▶ **TEXT PASSAGE**
- Opening Delimiter -
UVM’s marketing efforts also emphasize themes that particularly resonate with young men, such as entrepreneurship, innovation, global engagement and career readiness. One standout initiative, the Vermont Pitch Challenge, invites high school students to compete in business pitch competitions. Though not explicitly marketed by gender, the challenge has drawn a predominantly male audience — about 65 percent of inquiries are from boys, according to Jacobs — a reflection of the interests uncovered through UVM’s internal research.
“Operationally, there are real institutional impacts if the student body skews toward one gender or the other,” Jacobs says, noting how it can potentially impact the balance of scholarships in compliance with NCAA and Title IX rules. “We’ve made a conscious decision to ensure that our marketing materials resonate with men.” Beyond the numbers, he adds, a diverse community is a more interesting one — and one that better prepares students for life after UVM.

Other institutions are also developing targeted programs to attract and retain young men, especially in fields where they are underrepresented:
- At Western Kentucky University, where only 38 percent of students were male in 2023, its Young Male Leadership Academy encourages high school boys to consider careers in education, with plans to expand into psychology.
- California’s community college system, where men made up 43.6 percent of enrollment in 2023 is home to A2MEND (African American Male Education Network and Development), an initiative with a robust support system for Black male students that offers scholarships, mentorship and spaces for connection.
- At Clemson University, the Call Me MISTER program, an initiative designed to increase the number of male teachers of color in the region, has expanded to several other colleges, including Western Carolina University, where only 41 percent of enrolled students were male as of 2023.
- CUNY’s Black Male Initiative supports underrepresented students — at a university where men represent 47.7 percent of the undergraduate population — through academic, economic, and wellness programming that creates pathways to fields like medicine, law, and justice.
At Berea College in Kentucky, which has seen a sharp decline in male enrollment — down to 41 percent of enrolled students as of 2023 — efforts are focused on recruiting and retaining Appalachian men, addressing cultural perceptions around masculinity and higher education.
These examples reflect a growing acknowledgment that reaching male students — particularly those from underserved or marginalized backgrounds — requires outreach, support and tailored messaging. TikTok’s male student influencers can tell you all about scholarships, salaries and why campus life is better when you’re a part of it. Montana’s email campaigns include pushing outdoor adventure and careers in conservation; their most successful social media campaigns have been geared toward veterans and military-affiliated students, populations trending heavily male.
At the University of Vermont, marketing messages and materials center on entrepreneurship, global engagement, international opportunities, career outcomes, professional development, and a vibrant school spirit — topics that, as Jay Jacobs notes, elevate messaging across the board without alienating women.
Recruiting is not a zero-sum game, says university administrators Jacobs and Nolin, invoking Richard Reeves and his notions of gender equality. Championing men in higher ed doesn’t mean turning back the clock on gender progress. It means moving forward, together.
- Closing Delimiter -
[Stored records]
- Opening Delimiter -
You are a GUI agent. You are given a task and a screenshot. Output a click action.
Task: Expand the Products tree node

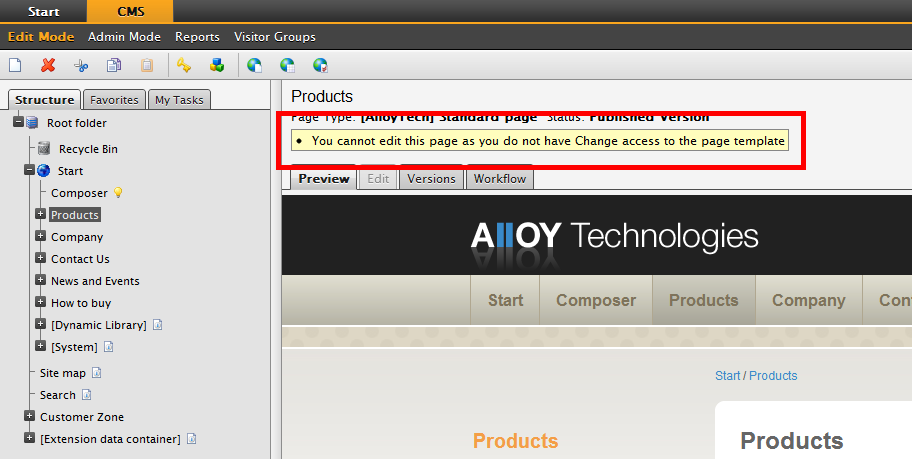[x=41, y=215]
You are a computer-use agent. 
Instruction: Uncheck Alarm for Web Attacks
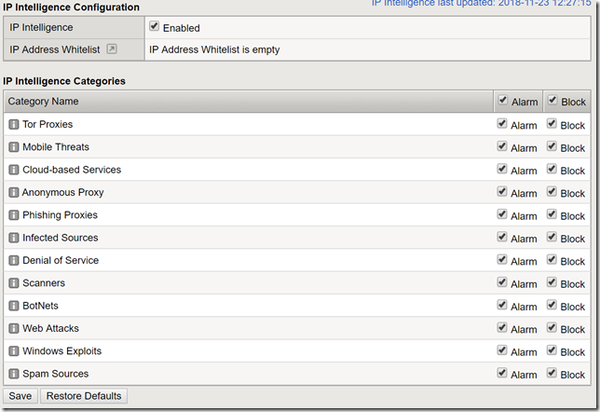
- Closing Delimiter -
▶ **REQUIREMENT A**
Rewrite the paragraph of the passage on male enrollment that begins "UVM’s marketing efforts also emphasize" as a short bulleted list that keeps its main facts.
▶ **REQUIREMENT B**
Answer these questions from the passage on male enrollment, one per line, marked (i), (ii) and (iii):
(i) What share of Western Kentucky University's students were male in 2023?
(ii) Which group does Berea College focus on recruiting and retaining?
(iii) Toward which populations were Montana's most successful social media campaigns geared?
▶ **REQUIREMENT C**
Duplicate the stretch of the passage on male enrollment from "At the University" through "without alienating women.".
The entries above are separate material, apart from the passage on male enrollment.

▶ **ANSWER BOX A**
- UVM's marketing stresses themes that particularly appeal to young men: entrepreneurship, innovation, global engagement and career readiness.
- Its Vermont Pitch Challenge invites high school students to compete in business pitch competitions.
- The challenge is not marketed by gender, yet about 65 percent of inquiries come from boys, according to Jacobs.
- This reflects interests uncovered through UVM's internal research.

▶ **ANSWER BOX B**
(i) 38 percent
(ii) Appalachian men
(iii) Veterans and military-affiliated students

▶ **ANSWER BOX C**
At the University of Vermont, marketing messages and materials center on entrepreneurship, global engagement, international opportunities, career outcomes, professional development, and a vibrant school spirit — topics that, as Jay Jacobs notes, elevate messaging across the board without alienating women.